1. Automação e análise de grandes volumes de dados

A IA pode automatizar tarefas rotineiras, como a revisão de contratos de PI e a auditoria de documentos para identificar possíveis infrações de direitos.

Com algoritmos avançados, é possível cruzar informações de diferentes bases de dados e identificar padrões de uso indevido de obras protegidas por direitos autorais ou invenções patenteadas. Isso permite uma resposta mais rápida e eficiente na defesa dos direitos dos clientes.

2. Ferramentas de IA para monitoramento e prevenção de violação de PI

Ferramentas de IA também podem ser implementadas para o monitoramento contínuo de violações de PI, alertando os advogados sobre o uso indevido de criações protegidas na internet e em outros meios digitais.

Esse tipo de monitoramento preventivo é crucial para evitar litígios e garantir que as infrações sejam rapidamente identificadas e corrigidas, muitas vezes antes de se tornarem um problema maior.

3. Uso da IA na redação de patentes

Na área de patentes, a IA pode ajudar na redação e formatação de pedidos de patente, garantindo que os documentos estejam em conformidade com os requisitos dos órgãos reguladores, como o Instituto Nacional de Propriedade Industrial (INPI) no Brasil.

Isso economiza tempo e melhora a precisão ao preparar os pedidos, aumentando as chances de aprovação sem grandes revisões ou correções.
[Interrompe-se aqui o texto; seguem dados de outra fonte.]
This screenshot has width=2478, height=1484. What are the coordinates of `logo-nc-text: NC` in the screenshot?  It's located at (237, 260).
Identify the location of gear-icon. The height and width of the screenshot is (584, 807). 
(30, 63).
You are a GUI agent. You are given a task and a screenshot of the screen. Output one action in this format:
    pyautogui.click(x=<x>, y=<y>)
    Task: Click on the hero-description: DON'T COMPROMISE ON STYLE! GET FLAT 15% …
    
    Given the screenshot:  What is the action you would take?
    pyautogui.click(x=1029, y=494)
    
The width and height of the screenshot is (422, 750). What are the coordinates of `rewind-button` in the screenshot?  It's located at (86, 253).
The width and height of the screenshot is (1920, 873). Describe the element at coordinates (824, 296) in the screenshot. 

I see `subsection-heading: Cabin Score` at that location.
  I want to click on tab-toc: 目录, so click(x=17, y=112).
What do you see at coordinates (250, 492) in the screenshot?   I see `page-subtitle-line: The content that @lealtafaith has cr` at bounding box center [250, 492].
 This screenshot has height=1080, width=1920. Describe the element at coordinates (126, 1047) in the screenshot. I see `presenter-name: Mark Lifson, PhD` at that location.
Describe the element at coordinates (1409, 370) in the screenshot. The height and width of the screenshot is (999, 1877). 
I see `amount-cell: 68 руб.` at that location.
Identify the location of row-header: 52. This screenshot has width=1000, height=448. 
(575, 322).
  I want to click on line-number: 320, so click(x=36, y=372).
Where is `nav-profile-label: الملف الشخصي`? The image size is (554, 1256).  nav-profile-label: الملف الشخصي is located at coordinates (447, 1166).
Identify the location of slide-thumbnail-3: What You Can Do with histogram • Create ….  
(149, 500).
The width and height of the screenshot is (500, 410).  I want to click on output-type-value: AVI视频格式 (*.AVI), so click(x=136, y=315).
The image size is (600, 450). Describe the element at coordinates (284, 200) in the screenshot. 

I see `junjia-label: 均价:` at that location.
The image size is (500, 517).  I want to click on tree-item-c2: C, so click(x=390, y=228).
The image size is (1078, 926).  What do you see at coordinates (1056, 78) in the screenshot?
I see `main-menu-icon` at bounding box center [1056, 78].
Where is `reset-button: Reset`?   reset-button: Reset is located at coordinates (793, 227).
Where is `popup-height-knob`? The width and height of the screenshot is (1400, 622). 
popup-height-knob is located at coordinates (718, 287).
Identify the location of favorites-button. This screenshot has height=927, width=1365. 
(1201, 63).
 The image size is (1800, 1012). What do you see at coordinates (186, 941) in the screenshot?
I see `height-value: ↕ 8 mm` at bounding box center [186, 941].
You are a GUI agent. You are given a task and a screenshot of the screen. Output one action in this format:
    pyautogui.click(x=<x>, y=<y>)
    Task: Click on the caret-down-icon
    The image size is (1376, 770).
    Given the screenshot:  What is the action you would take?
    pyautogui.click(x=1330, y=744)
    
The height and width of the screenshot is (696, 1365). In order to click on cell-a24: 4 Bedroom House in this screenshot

4. Implementação de termos de uso de ferramentas de IA

Outra estratégia importante para advogados é garantir que as ferramentas de IA utilizadas em processos relacionados à Propriedade Intelectual estejam em conformidade com as leis vigentes.

Isso inclui a revisão e implementação de termos de uso e mecanismos de varredura de dados, protegendo os clientes de possíveis violações de direitos autorais ou infrações de privacidade durante o uso dessas ferramentas.

5. Desenvolvimento de políticas de segurança e conduta

Advogados devem trabalhar no desenvolvimento de políticas de segurança da informação para o uso de IA.

Com o crescente uso de IA em diversas operações, é fundamental que as organizações jurídicas tenham políticas claras sobre como as ferramentas de IA devem ser usadas, garantindo a segurança dos dados e a conformidade com leis de proteção de dados.

A implementação de boas práticas de segurança digital e o treinamento dos colaboradores na utilização dessas ferramentas são passos essenciais para evitar vulnerabilidades.

6. Utilização de IA para ajudar na fiscalização

Com a crescente demanda por proteção de Propriedade Intelectual, advogados podem contar com ferramentas de IA para auxiliar na fiscalização e no controle do uso de marcas, patentes e obras autorais.

Sistemas de IA podem ser usados para rastrear produtos falsificados ou cópias não autorizadas, analisando grandes volumes de informações disponíveis em plataformas digitais e detectando padrões de violação de direitos.

7. Preparação para o futuro da PI com IA

Finalmente, advogados que se especializam em Propriedade Intelectual precisam estar preparados para os desafios futuros impostos pela IA.

Isso inclui não só a utilização das tecnologias para otimizar suas atividades diárias, mas também o acompanhamento de novos marcos regulatórios e decisões judiciais que afetem o uso da IA em criações protegidas.

O entendimento profundo dessas tecnologias será um diferencial competitivo para advogados que desejam se manter na vanguarda do direito de PI.

Conclusão

O avanço da Inteligência Artificial (IA) impõe desafios significativos à Propriedade Intelectual (PI), exigindo que o direito se adapte rapidamente. A criação de obras e invenções por sistemas autônomos como o Dabus questiona os conceitos tradicionais de autoria e proteção, expondo a necessidade de reformulação das leis.

Advogados que atuam com PI precisam não só entender as novas tecnologias, mas também aplicar ferramentas de IA em sua prática para otimizar processos e proteger os direitos de seus clientes. Além disso, acompanhar os desenvolvimentos regulatórios globais sobre IA é essencial para assegurar um equilíbrio entre inovação e a preservação de direitos autorais e industriais.

Em um cenário jurídico em constante transformação, os profissionais que souberem navegar pelas incertezas da era digital terão um papel fundamental na criação de um ambiente legal mais seguro, ético e justo para a inovação. A capacidade de se adaptar a essas mudanças será o diferencial para o sucesso na prática jurídica.